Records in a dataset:
[start]

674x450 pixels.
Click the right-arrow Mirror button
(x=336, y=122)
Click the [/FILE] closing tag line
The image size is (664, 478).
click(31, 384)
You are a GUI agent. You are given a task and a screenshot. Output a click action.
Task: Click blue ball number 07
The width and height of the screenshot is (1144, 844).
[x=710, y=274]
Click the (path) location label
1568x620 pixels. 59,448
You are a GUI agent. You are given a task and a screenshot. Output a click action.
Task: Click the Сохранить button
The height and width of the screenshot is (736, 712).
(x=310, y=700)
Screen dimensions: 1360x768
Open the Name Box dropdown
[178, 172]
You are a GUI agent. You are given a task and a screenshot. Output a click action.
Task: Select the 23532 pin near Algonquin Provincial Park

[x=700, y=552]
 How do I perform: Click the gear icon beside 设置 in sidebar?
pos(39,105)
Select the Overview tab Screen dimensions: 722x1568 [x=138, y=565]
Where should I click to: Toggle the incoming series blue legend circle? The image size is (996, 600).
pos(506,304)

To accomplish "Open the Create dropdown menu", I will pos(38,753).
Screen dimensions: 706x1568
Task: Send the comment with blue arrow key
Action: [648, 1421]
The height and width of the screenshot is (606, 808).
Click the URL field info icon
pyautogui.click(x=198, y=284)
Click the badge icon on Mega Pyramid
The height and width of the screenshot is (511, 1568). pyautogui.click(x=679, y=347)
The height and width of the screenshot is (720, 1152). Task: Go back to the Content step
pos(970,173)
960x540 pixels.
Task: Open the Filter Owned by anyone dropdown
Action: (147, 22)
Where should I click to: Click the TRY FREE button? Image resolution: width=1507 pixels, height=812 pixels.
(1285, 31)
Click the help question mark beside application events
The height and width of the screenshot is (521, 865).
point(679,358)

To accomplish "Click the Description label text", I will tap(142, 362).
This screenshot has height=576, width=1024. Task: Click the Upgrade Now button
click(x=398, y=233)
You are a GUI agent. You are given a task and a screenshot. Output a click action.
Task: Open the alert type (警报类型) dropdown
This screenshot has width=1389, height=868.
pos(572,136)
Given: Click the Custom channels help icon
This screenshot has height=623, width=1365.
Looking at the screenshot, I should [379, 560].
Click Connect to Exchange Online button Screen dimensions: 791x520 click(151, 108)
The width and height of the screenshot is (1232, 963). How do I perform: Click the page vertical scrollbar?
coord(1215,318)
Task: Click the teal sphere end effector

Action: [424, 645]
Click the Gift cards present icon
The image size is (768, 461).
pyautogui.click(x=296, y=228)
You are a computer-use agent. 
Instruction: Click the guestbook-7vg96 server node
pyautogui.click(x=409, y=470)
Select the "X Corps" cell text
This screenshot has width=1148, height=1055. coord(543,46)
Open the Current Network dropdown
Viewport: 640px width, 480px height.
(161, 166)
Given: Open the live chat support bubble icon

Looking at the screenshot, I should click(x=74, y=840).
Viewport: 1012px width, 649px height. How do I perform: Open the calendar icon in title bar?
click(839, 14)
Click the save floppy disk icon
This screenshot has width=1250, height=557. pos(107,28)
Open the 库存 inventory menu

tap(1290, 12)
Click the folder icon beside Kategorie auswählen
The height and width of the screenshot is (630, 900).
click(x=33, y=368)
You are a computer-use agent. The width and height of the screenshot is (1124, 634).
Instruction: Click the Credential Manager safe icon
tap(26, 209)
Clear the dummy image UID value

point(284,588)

[end]

Directions: List each line of the listing above that contains the string "pixels". Case matters.

Response for this exercise:
674x450 pixels.
1568x620 pixels. 59,448
960x540 pixels.
Where should I click to: Click the TRY FREE button? Image resolution: width=1507 pixels, height=812 pixels.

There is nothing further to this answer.